Riemannian coordinate descent algorithms on matrix manifolds
Andi Han, Pratik Jawanpuria, Bamdev Mishra
TL;DR
This work develops a general Riemannian coordinate-descent framework for optimization on matrix manifolds, enabling efficient updates that touch only a few tangent-space coordinates while maintaining feasibility via manifold retractions. It constructs manifold-specific tangent-basis parameterizations for Stiefel, Grassmann, hyperbolic, symplectic, and SPSD/doubly stochastic manifolds, and introduces two algorithms, RCD and a cheaper RCDlin, with convergence guarantees under randomized and cyclic coordinate selections. The framework is demonstrated on problems including Orthogonal Procrustes, PCA, orthogonal network distillation, Lorentz embeddings, and nearest-matrix tasks, showing favorable per-iteration costs and competitive convergence compared to full-gradient methods. Overall, the approach broadens scalable Riemannian optimization by delivering robust, low-cost coordinate updates across diverse geometries with practical impact for large-scale manifold-constrained learning and completion problems.
Abstract
Many machine learning applications are naturally formulated as optimization problems on Riemannian manifolds. The main idea behind Riemannian optimization is to maintain the feasibility of the variables while moving along a descent direction on the manifold. This results in updating all the variables at every iteration.
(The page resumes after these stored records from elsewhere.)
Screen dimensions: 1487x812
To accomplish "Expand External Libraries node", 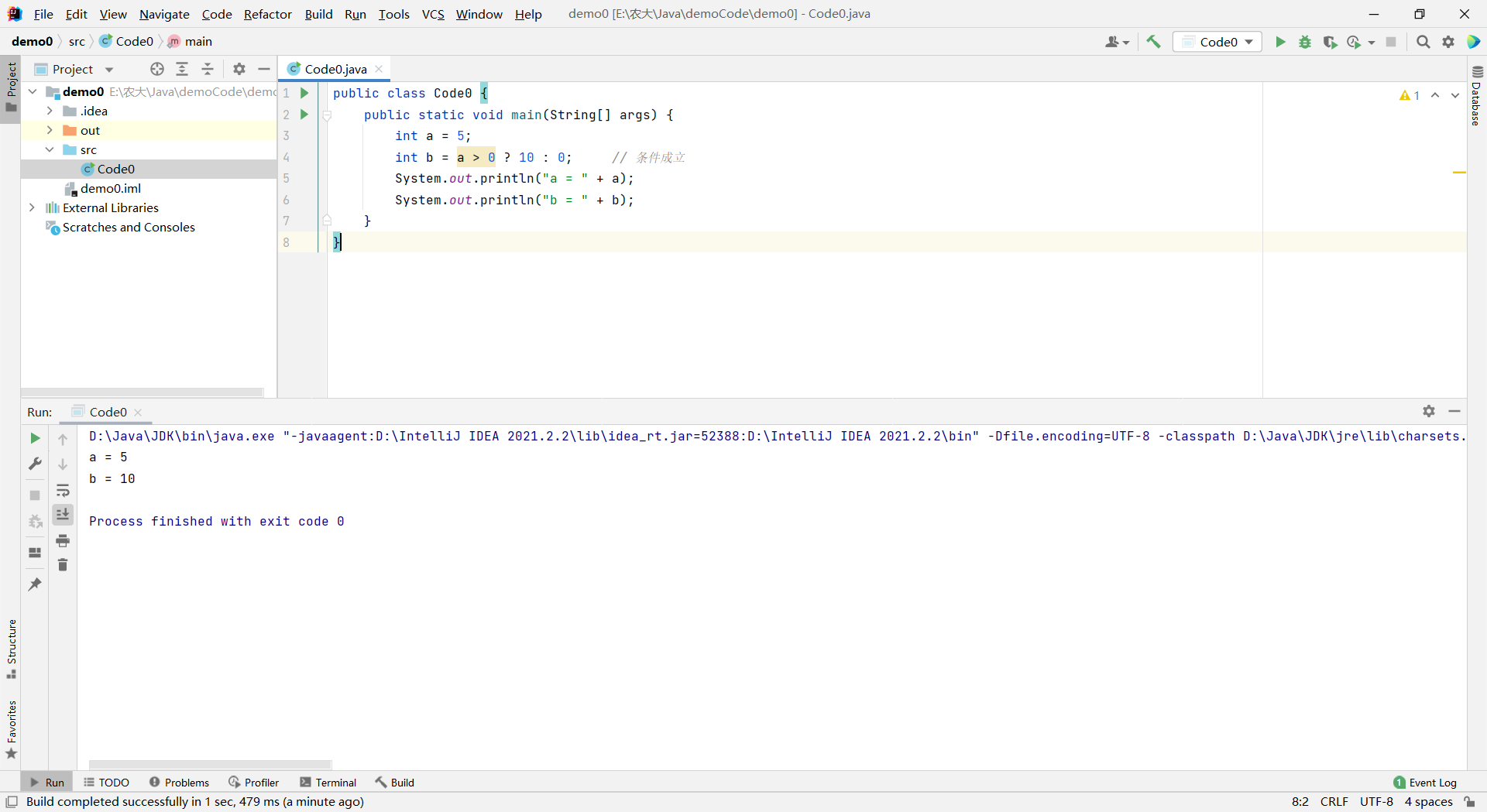I will click(x=32, y=207).
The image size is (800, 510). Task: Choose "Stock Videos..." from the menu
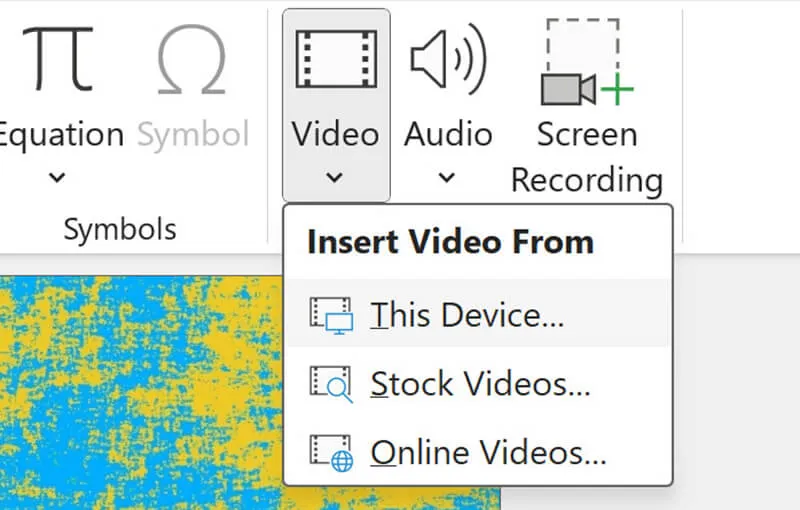click(x=480, y=384)
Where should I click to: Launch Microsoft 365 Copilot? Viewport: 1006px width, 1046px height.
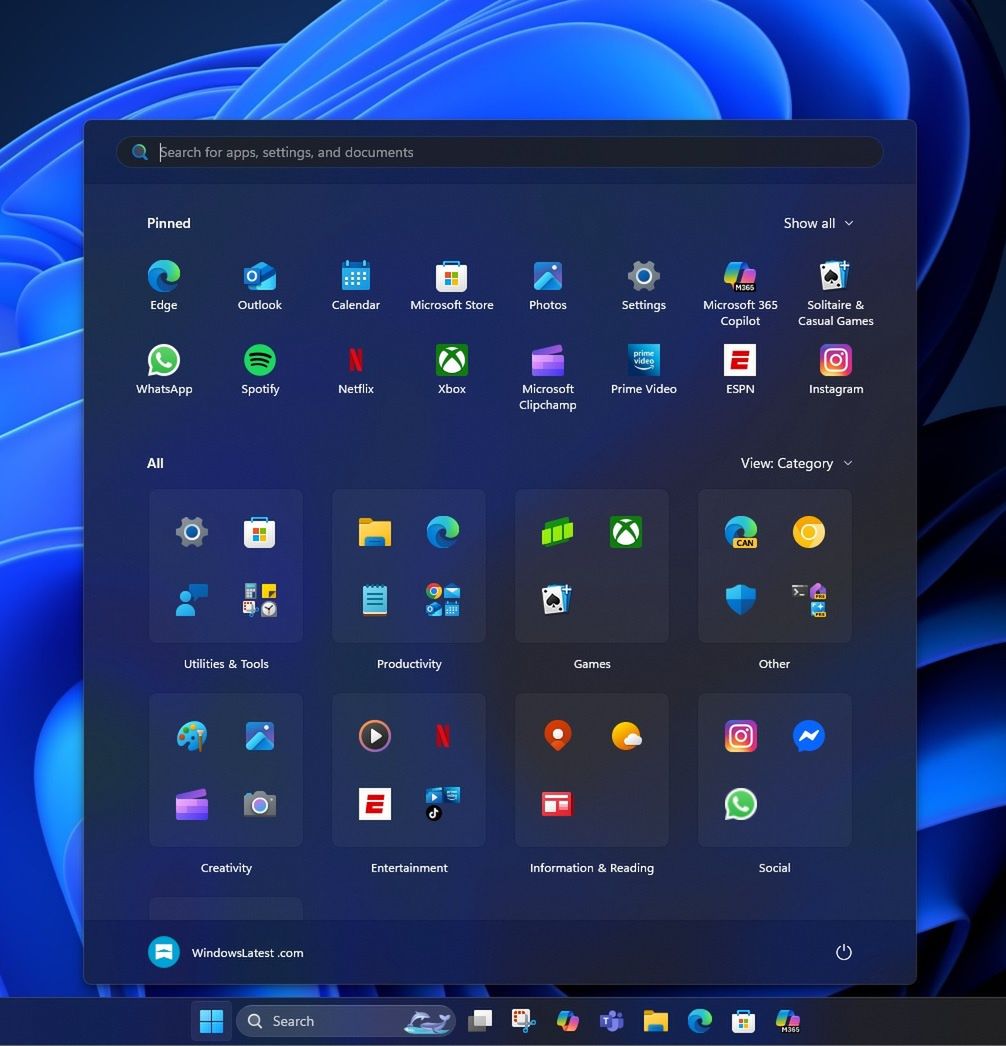(739, 276)
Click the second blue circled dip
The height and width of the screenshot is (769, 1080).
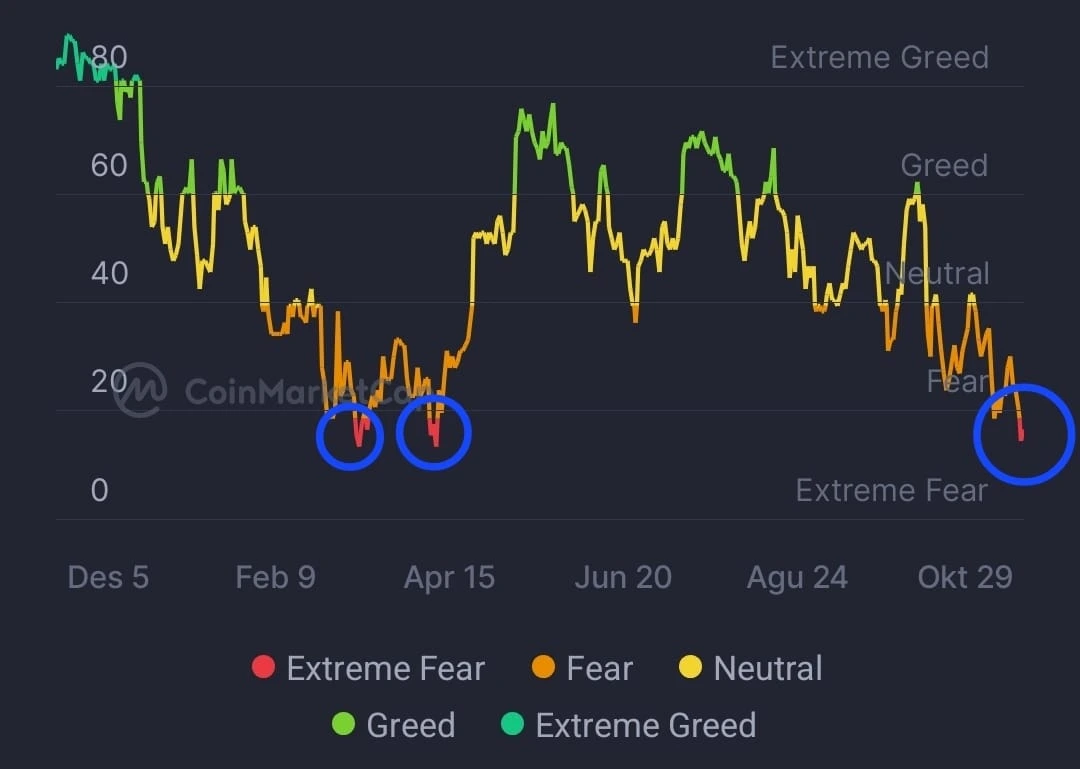(434, 432)
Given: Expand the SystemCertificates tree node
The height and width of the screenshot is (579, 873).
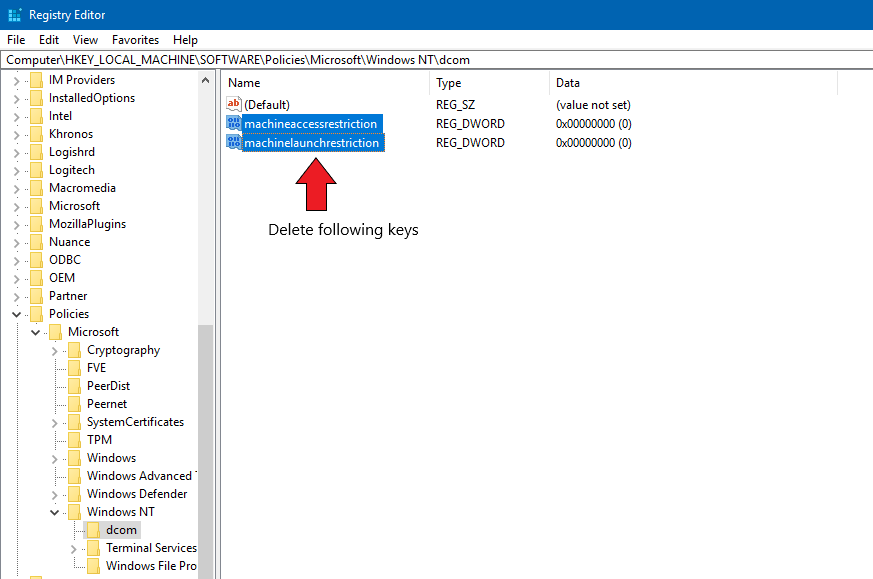Looking at the screenshot, I should point(55,422).
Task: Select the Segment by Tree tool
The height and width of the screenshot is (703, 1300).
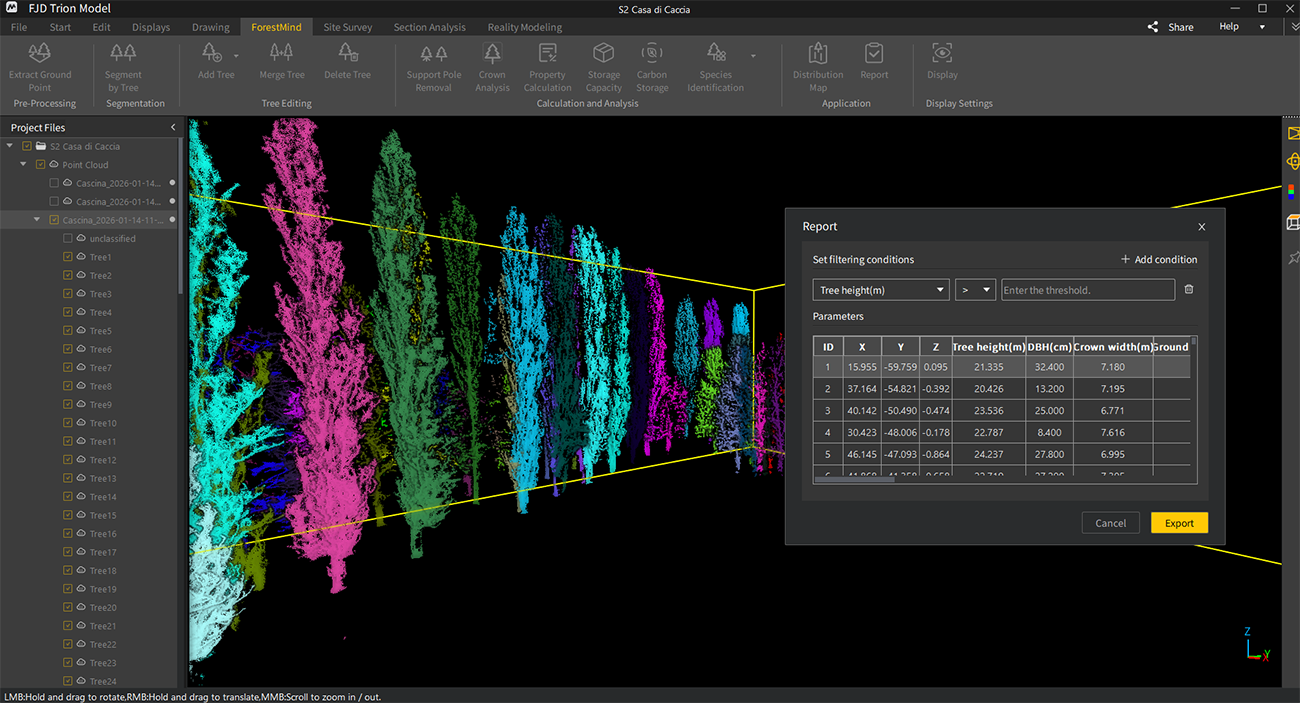Action: click(123, 54)
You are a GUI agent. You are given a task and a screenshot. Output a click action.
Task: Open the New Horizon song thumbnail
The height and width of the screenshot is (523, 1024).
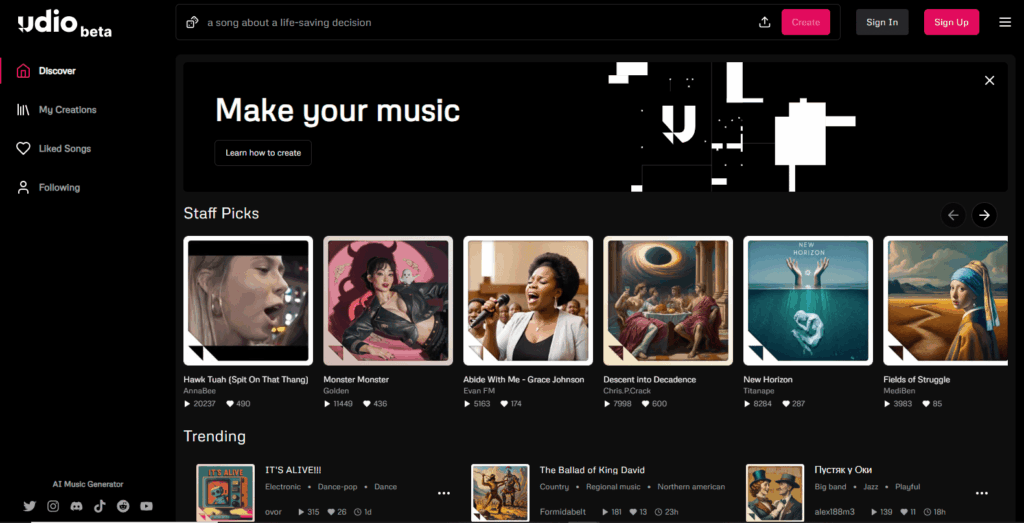(808, 300)
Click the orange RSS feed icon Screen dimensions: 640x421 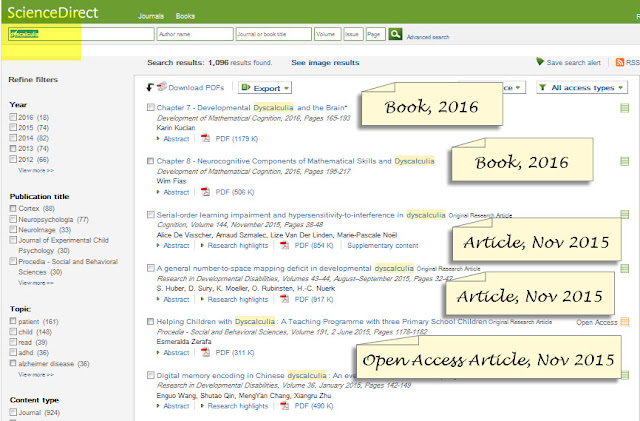coord(620,62)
In this work, we provide a general framework for developing computationally efficient coordinate descent (CD) algorithms on matrix manifolds that allows updating only a few variables at every iteration while adhering to the manifold constraint. In particular, we propose CD algorithms for various manifolds such as Stiefel, Grassmann, (generalized) hyperbolic, symplectic, and symmetric positive (semi)definite. While the cost per iteration of the proposed CD algorithms is low, we further develop a more efficient variant via a first-order approximation of the objective function. We analyze their convergence and complexity, and empirically illustrate their efficacy in several applications.